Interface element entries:
▼

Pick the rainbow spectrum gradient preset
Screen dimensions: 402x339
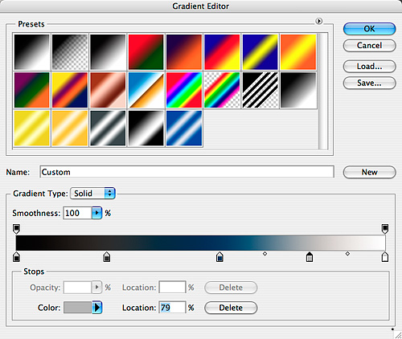click(x=184, y=90)
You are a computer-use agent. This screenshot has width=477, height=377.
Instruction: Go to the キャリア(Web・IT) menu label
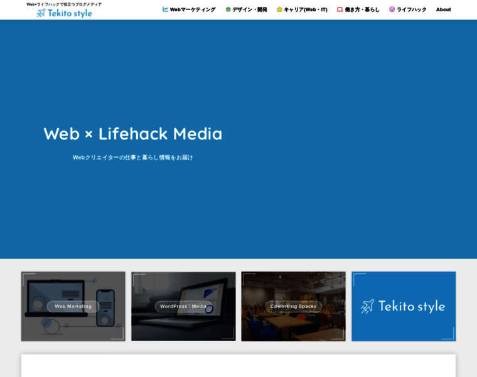pyautogui.click(x=306, y=9)
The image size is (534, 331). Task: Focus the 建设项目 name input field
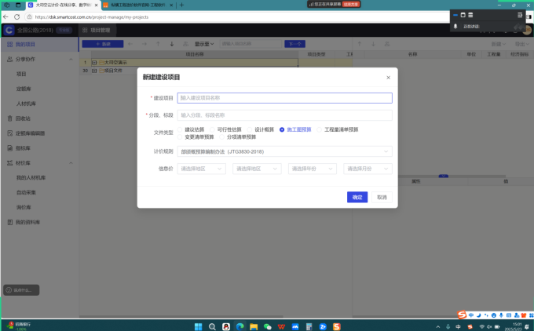coord(284,98)
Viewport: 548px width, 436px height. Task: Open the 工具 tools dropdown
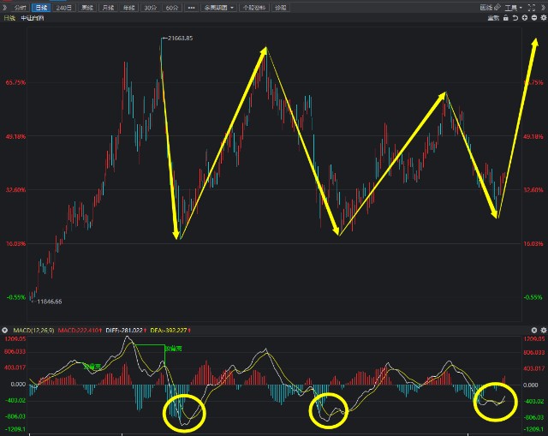point(513,7)
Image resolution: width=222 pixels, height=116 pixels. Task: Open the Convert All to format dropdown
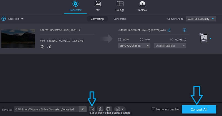tap(201, 19)
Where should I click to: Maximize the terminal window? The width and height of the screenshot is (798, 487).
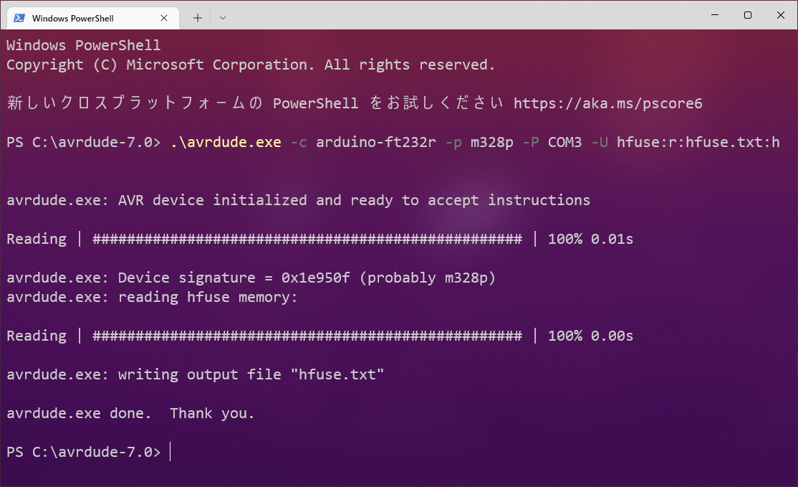[x=747, y=15]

▲

**THE EXERCISE:** Copy the text lines of every entry above word for word, leaving out the pictures.

**EXERCISE RESPONSE:**
Pick the rainbow spectrum gradient preset
Screen dimensions: 402x339
click(x=184, y=90)
You are a computer-use agent. This screenshot has width=477, height=377.
Instruction: Go to the キャリア(Web・IT) menu label
pyautogui.click(x=306, y=9)
The image size is (534, 331). Task: Focus the 建设项目 name input field
coord(284,98)
Viewport: 548px width, 436px height. Task: Open the 工具 tools dropdown
point(513,7)
Image resolution: width=222 pixels, height=116 pixels. Task: Open the Convert All to format dropdown
tap(201, 19)
Where should I click to: Maximize the terminal window? The width and height of the screenshot is (798, 487).
[x=747, y=15]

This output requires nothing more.